Scenema Audio is a zero-shot voice cloning system built on diffusion rather than autoregressive TTS. Users provide a text prompt describing the emotional delivery (rage, grief, excitement, a child's wonder) and optionally supply reference audio for voice identity. The reference defines who speaks; the prompt defines how they speak. Any voice can perform any emotion, even if that voice has never been recorded in that emotional state.
The model runs in 8 diffusion steps, down from 50 in the base version. The team reports that denoising cost is a small fraction of total generation time, with the real bottleneck elsewhere in the pipeline. Common issues include repetition and gibberish on some seeds — the model is designed for a post-editing workflow where users generate multiple takes and pick the best output, the same way practitioners work with other generative models.
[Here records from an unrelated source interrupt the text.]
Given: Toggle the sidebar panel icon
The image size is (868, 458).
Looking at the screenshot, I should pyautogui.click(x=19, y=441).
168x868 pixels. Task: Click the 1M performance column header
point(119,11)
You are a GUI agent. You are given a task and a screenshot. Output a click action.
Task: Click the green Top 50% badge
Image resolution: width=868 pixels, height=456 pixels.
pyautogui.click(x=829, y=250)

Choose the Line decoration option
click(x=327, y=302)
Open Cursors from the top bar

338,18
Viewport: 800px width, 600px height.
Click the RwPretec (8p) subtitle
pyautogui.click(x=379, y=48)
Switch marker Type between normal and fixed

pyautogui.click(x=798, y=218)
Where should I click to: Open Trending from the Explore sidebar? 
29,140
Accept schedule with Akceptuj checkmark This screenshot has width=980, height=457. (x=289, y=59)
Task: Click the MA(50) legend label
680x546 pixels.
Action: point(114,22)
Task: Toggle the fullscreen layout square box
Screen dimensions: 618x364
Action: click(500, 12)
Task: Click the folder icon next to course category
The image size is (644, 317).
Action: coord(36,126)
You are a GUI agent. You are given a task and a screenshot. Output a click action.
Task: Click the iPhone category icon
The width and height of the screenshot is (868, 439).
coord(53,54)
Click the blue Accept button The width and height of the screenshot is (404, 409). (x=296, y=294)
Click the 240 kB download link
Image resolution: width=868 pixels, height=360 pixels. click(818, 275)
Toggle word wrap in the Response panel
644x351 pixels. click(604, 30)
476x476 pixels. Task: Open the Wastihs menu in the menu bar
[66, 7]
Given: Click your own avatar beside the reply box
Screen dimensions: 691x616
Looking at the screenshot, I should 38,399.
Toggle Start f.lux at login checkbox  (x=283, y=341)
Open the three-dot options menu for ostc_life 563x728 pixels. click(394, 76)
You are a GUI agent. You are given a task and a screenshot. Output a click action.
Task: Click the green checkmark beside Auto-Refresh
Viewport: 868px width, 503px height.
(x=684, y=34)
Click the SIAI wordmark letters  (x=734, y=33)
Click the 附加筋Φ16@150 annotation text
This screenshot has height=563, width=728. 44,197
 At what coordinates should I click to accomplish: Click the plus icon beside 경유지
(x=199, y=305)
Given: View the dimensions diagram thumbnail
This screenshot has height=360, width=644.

Scenema.ai uses the model internally for audio-first video generation. The workflow: generate the voice performance, then feed it into an audio-to-video pipeline (LTX 2.3, Wan 2.6, Seedance 2.0) to generate video that matches the speech. The team notes that diffusion-generated speech sounds more natural and less robotic than autoregressive TTS, even compared to Gemini 3.1 Flash TTS, which is already more controllable than most closed TTS systems.
Prompting matters. Generic voice descriptions produce generic output. Specific, theatrical descriptions with action tags produce performances. The model is sensitive to prompt structure in the same way LTX 2.3 is for video generation.